L’OMS considère qu’il “est important que tous les pays, en particulier ceux qui ont un volume élevé de voyages et de contacts avec des pays et des zones touchés par la poliomyélite, intensifient la surveillance pour détecter rapidement toute importation de nouveaux virus et faciliter une réponse rapide”.

Selon l’OMS, “toute forme de poliovirus, où qu’elle se trouve, constitue une menace pour les enfants du monde entier”.

La poliomyélite est une maladie très contagieuse qui envahit le système nerveux et peut provoquer une paralysie permanente.

Le poliovirus sauvage est la forme la plus connue de poliovirus.

Il existe une autre forme de poliovirus qui peut se propager dans les communautés : le poliovirus circulant dérivé d’un vaccin, ou cVDPV. Bien que les PVDVc soient rares, ils sont devenus plus courants ces dernières années en raison des faibles taux de vaccination dans certaines communautés.

L’Agence britannique de la santé a indiqué mercredi que les “isolats” avaient été trouvés “dans de multiples échantillons d’eaux usées extraites d’une station d’épuration de Londres entre février et juin. Cette station couvre une vaste zone au nord et à l’est de la capitale britannique, qui compte près de 4 millions d’habitants.

“Ces résultats suggèrent qu’il pourrait y avoir une propagation localisée du virus de la poliomyélite, très probablement parmi les personnes qui ne sont pas à jour avec leurs vaccins contre la poliomyélite”, explique Kathleen O’Reilly, spécialiste de la poliomyélite.

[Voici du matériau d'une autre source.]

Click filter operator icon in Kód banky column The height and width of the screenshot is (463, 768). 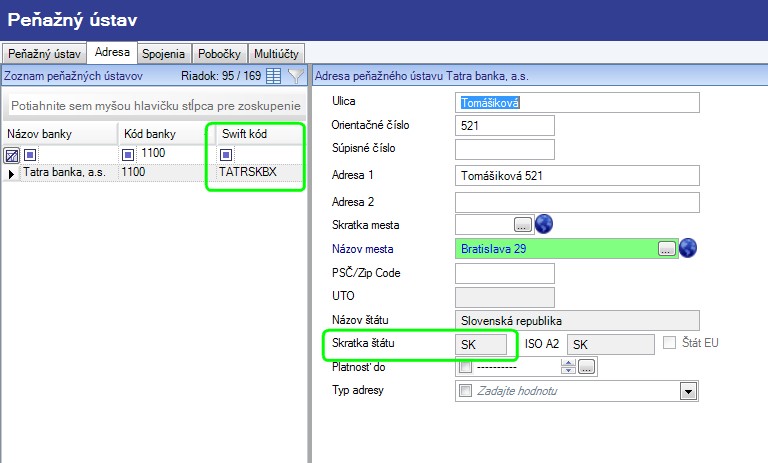128,154
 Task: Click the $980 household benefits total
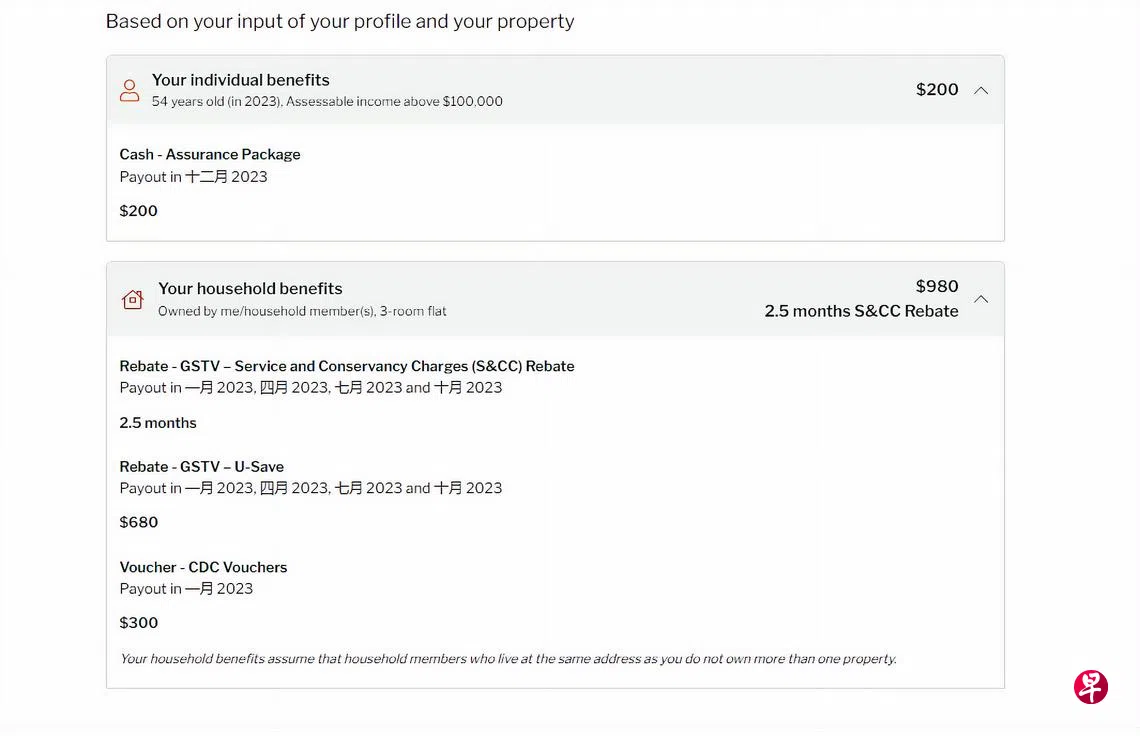(x=937, y=287)
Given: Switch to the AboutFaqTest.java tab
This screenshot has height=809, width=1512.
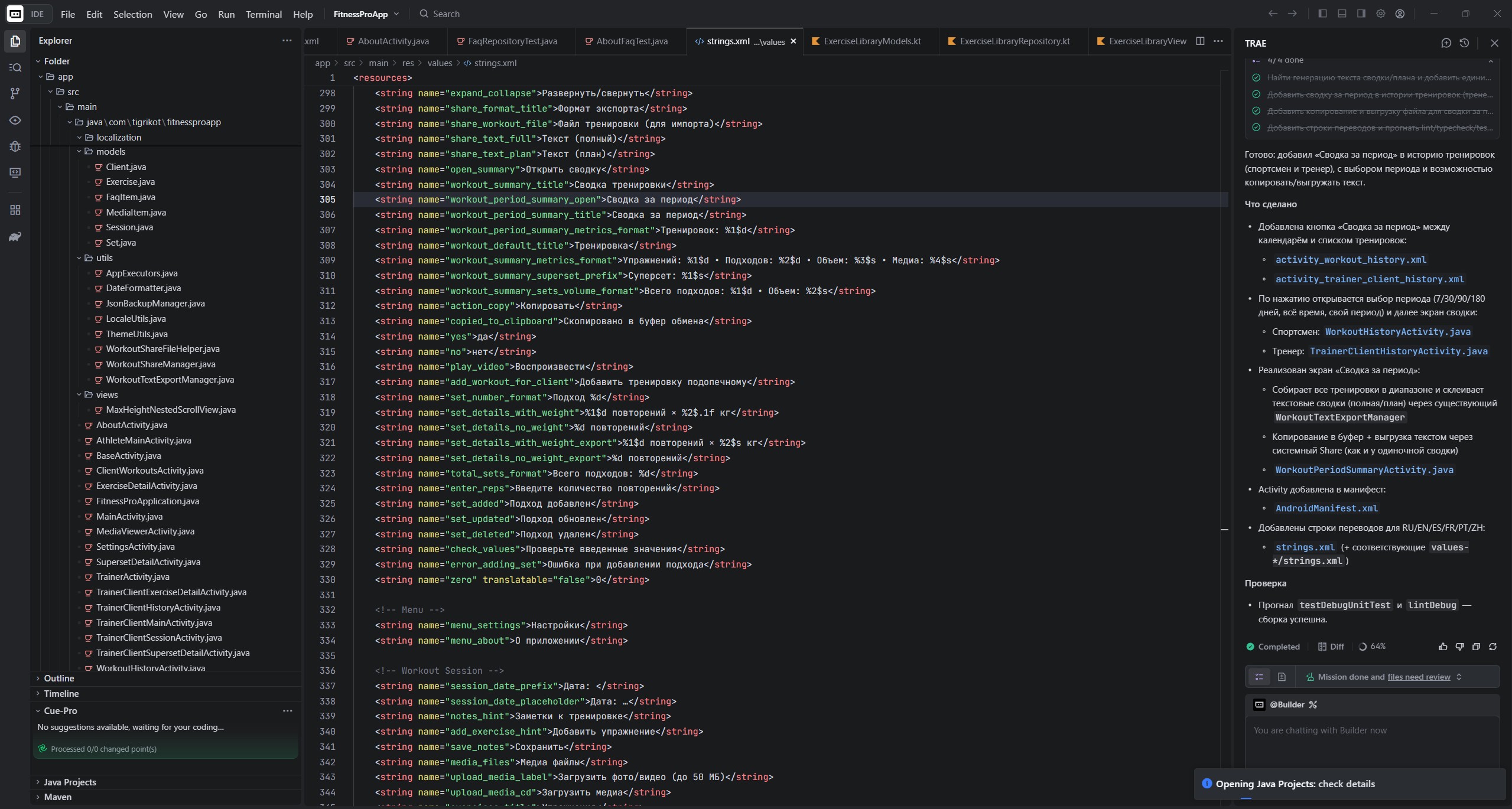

Selon les autorités britanniques, le scénario le plus probable est qu’une personne nouvellement vaccinée entre au Royaume-Uni avant février en provenance d’un pays où le vaccin antipoliomyélitique oral (VPO) a été utilisé dans des campagnes de vaccination.

Bien que le Royaume-Uni ait cessé d’utiliser le VPO en 2004, plusieurs pays, dont le Pakistan, l’Afghanistan et le Nigéria, ont continué à utiliser des VPO contenant des virus de type 2 pour contrôler les épidémies.

Le VPO est fabriqué à partir d’une forme atténuée de poliovirus vivant qui “nous donne une immunité accrue contre l’intestin sur une courte période pendant laquelle il peut être détecté dans les matières fécales”, explique Nicholas Grassly, professeur à l’Imperial College de Londres.

“Ce virus peut se transmettre occasionnellement et très rarement (…) il peut provoquer une épidémie de poliovirus dérivé d’un vaccin”, précise-t-il, notant que le VPO a été remplacé au Royaume-Uni par un vaccin inactivé inactivé en 2004.